Drodzy Siostry i Bracia!
Widomym znakiem jedności są także pobłogosławione dziś oleje święte. W jednej ze swoich wielkoczwartkowych homilii ówczesny biskup Monachium kardynał Joseph Ratzinger zwracał uwagę, że zabranie ze sobą z katedry poświęconych olejów jest czymś więcej niż zewnętrznym transportem, który w dzisiejszych czasach można z pewnością byłoby również rozwiązać inaczej. Odczytując ten zwykły gest w kluczu głębokiej jedności i komunii, jaka istnieje w Kościele, także pośród parafii całej diecezji, podkreślał, że wyraża on wewnętrzny proces, w którym stajemy się sługami życia, współtworzymy owo wypływanie dającego życie oleju na całe ciało Kościoła i w ten sposób służymy braterskiej jedności Kościoła, który został założony od głowy i żyje siłą wychodzącą z niej. Biskup Monachium wskazywał, że w tym, zdawałoby się, tak zwyczajnym geście, przemawia do nas prawda, że w naszym kapłańskim życiu i posługiwaniu wychodzimy niejako wciąż od centrum, z którego pochodzi cała nasza siła i nasze posłannictwo. Tym centrum jest On, Jezus Chrystus, Alfa i Omega, Pan Bóg, Który jest, Który był i Który przychodzi, Wszechmogący. Zaczynamy znowu od Pana – dodawał więc kardynał Ratzinger – aby olej na nowo dający życie pokonał suszę codzienności i ożywił w nas radość ze zwycięstwa Chrystusa. On jest bowiem źródłem radości i jedności. On żyje i mieszka w nas – jak wskazywał w czasie jednej ze swych ostatnich katechez o nadziei papież Franciszek – mieszka w naszych sercach, stąd musimy również pozwolić, aby stawał się widzialnym, aby w nas i przez nas działał.
Umiłowani!
Widzialnym przejawem naszej jedności i współodpowiedzialności za Kościół jest również nasza, to znaczy, nas biskupów i prezbiterów, troska o powołania kapłańskie.
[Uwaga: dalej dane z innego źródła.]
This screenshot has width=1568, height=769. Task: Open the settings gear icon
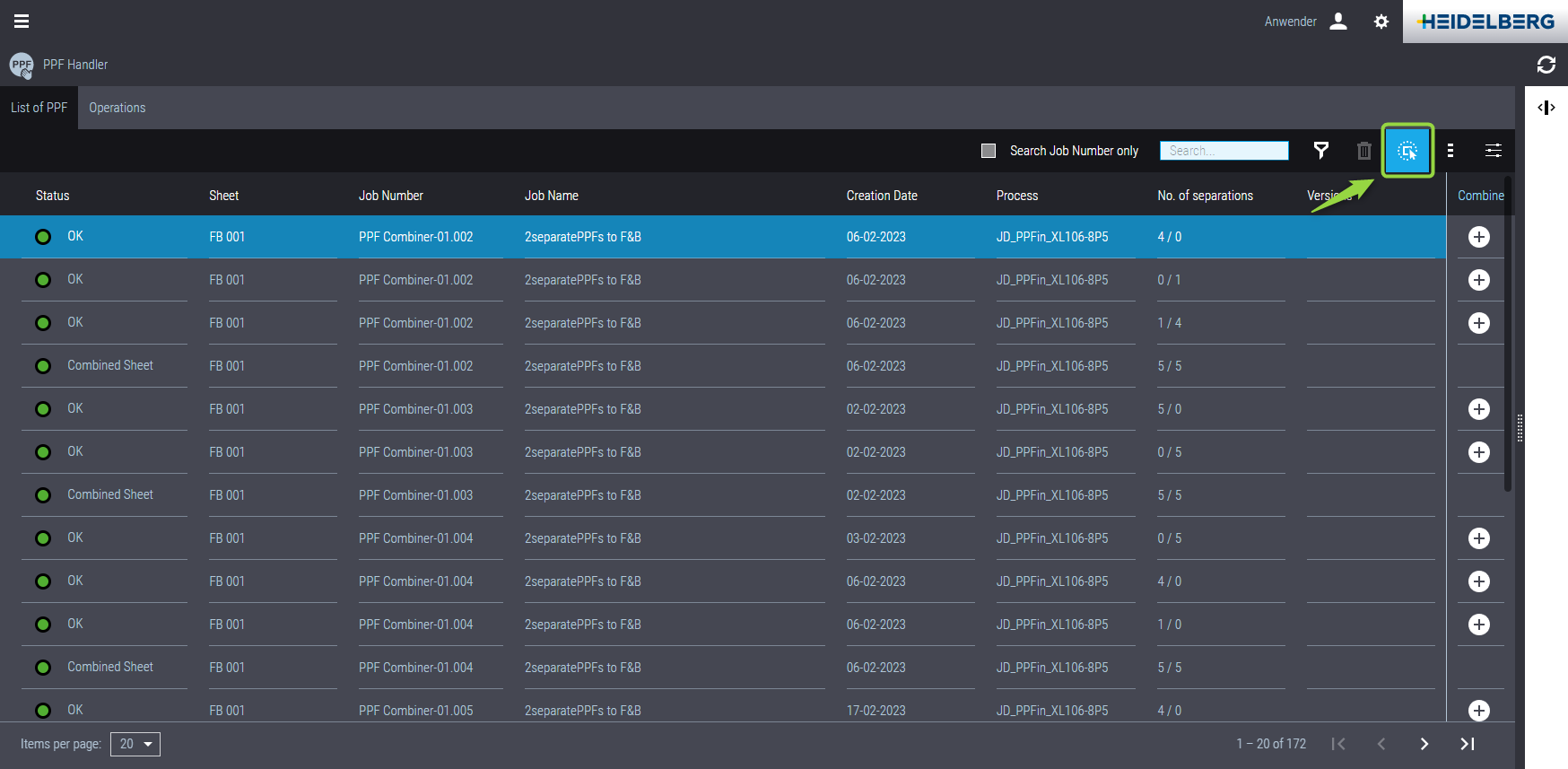(1381, 22)
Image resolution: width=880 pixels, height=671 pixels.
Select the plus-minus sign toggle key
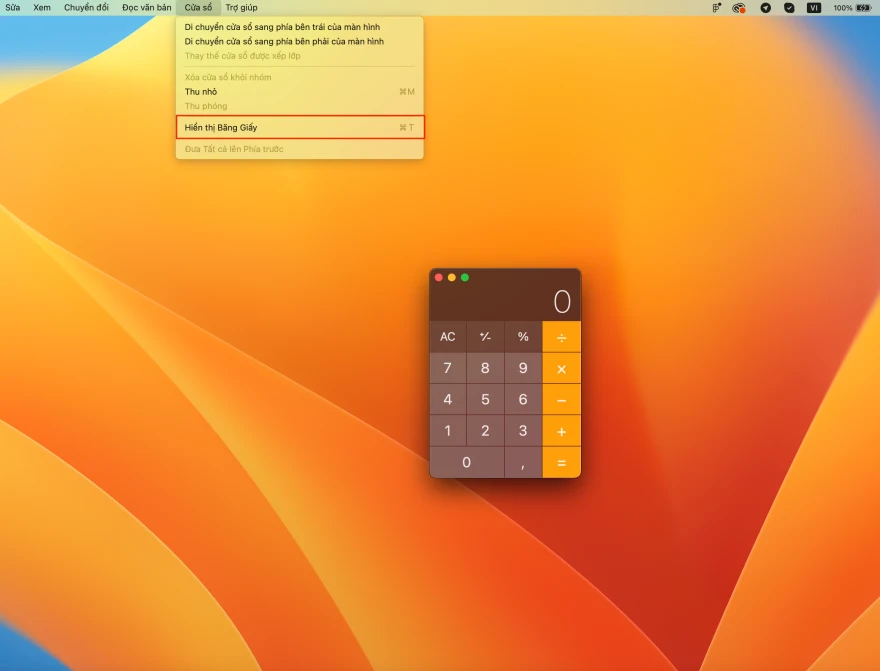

Idąc za słowami tegorocznego Listu do Kapłanów, który dziś, Drodzy Bracia, otrzymaliście, pragnę najpierw wyrazić serdeczną wdzięczność Wam wszystkim, którzy z oddaniem podejmujecie troskę o towarzyszenie ludziom młodym w naszych wspólnotach parafialnych, w szkole na katechezie, w grupach młodzieżowych czy formacyjnych. Świadomi trudności, które przeżywamy, pragnę Was jednocześnie zachęcić do jeszcze większej otwartości na ludzi młodych, i serdecznie prosić, byście odważnie towarzyszyli im i jasno ukazywali drogę kapłańskiego powołania. W czasie swego krakowskiego spotkania z kapłanami, osobami życia konsekrowanego i seminarzystami, papież Franciszek zauważył, że często w naszym kapłańskim życiu może pojawić się pokusa, by ze strachu lub wygody pozostać trochę zamkniętymi w nas samych i w naszych środowiskach. Pojawia się pokusa, by pozostawić propozycję kapłaństwa bez jasnego ukazywania jej innym. Potrzeba nam dziś zaangażowania. Potrzeba współpracy nas wszystkich. Potrzeba wrażliwości i odwagi, by wskazywać młodym, że tylko w odkryciu Bożego powołania i w posłuszeństwie temu wezwaniu, Bóg czyni nas naprawdę szczęśliwymi. Szczęśliwy w swym powołaniu i wierny swej kapłańskiej drodze ksiądz będzie najlepszym zwiastunem tej drogi dla ludzi młodych. Odnawiając zatem teraz nasze kapłańskie przyrzeczenia, powracając do tego centrum naszego życia i powołania, którym jest Jezus Chrystus, w duchu braterskiej jedności i odpowiedzialności, módlmy się także za siebie nawzajem. Niech Dobry Bóg, który rozpoczął w nas dobre dzieło, sam go dokona. Amen.